START Data supplied
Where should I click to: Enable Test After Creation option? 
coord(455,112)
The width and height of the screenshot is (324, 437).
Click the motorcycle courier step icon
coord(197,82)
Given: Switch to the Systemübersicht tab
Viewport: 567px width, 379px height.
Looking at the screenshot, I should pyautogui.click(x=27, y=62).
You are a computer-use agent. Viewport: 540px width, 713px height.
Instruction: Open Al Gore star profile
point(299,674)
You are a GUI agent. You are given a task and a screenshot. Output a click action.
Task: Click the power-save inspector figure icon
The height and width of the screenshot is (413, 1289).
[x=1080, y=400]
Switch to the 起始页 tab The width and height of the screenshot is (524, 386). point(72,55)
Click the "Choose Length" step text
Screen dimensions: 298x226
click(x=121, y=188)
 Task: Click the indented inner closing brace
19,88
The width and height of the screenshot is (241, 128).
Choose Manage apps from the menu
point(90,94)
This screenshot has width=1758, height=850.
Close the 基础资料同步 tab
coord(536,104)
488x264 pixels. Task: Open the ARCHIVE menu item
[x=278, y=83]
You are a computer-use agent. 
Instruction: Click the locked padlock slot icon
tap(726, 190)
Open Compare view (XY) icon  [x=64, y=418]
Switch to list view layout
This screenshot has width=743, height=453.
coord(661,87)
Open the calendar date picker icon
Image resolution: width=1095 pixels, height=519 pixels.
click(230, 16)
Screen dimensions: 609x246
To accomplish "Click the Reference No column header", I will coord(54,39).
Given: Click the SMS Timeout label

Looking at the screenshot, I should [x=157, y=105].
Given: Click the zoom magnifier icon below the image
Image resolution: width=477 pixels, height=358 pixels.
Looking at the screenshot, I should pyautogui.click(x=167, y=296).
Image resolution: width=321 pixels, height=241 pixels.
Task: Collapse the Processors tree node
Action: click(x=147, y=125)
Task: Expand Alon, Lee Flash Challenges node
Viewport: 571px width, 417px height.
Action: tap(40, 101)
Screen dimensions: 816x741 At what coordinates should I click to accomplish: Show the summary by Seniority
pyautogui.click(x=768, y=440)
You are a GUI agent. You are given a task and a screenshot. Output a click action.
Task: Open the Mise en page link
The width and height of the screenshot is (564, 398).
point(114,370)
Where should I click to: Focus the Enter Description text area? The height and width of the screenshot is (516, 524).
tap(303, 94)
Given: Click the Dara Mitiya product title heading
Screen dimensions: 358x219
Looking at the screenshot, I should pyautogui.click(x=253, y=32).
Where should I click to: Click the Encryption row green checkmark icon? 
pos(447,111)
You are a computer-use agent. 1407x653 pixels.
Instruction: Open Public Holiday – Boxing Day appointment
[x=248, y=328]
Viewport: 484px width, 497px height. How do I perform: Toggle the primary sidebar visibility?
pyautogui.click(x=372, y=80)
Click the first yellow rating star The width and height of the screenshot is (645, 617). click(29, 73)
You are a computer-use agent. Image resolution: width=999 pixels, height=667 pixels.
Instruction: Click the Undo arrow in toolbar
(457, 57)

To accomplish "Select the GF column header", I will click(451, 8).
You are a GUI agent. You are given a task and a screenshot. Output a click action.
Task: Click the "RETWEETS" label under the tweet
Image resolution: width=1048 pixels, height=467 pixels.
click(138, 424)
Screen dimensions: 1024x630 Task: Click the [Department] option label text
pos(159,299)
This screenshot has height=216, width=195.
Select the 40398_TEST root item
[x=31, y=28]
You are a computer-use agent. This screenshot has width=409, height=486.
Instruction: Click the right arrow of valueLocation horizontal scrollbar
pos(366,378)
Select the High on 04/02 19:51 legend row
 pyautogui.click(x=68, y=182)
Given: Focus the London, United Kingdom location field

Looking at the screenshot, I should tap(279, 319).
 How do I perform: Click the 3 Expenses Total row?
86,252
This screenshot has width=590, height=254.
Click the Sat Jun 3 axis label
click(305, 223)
END Data supplied
- _What the task requires_: Check each line above for the word "agent", and copy the lines where it appears.

- _Result_:
You are a computer-use agent. Viewport: 540px width, 713px height.
You are a GUI agent. You are given a task and a screenshot. Output a click action.
You are a computer-use agent. 
You are a GUI agent. You are given a task and a screenshot. Output a click action.
You are a computer-use agent. 1407x653 pixels.
You are a computer-use agent. Image resolution: width=999 pixels, height=667 pixels.
You are a GUI agent. You are given a task and a screenshot. Output a click action.
You are a computer-use agent. This screenshot has width=409, height=486.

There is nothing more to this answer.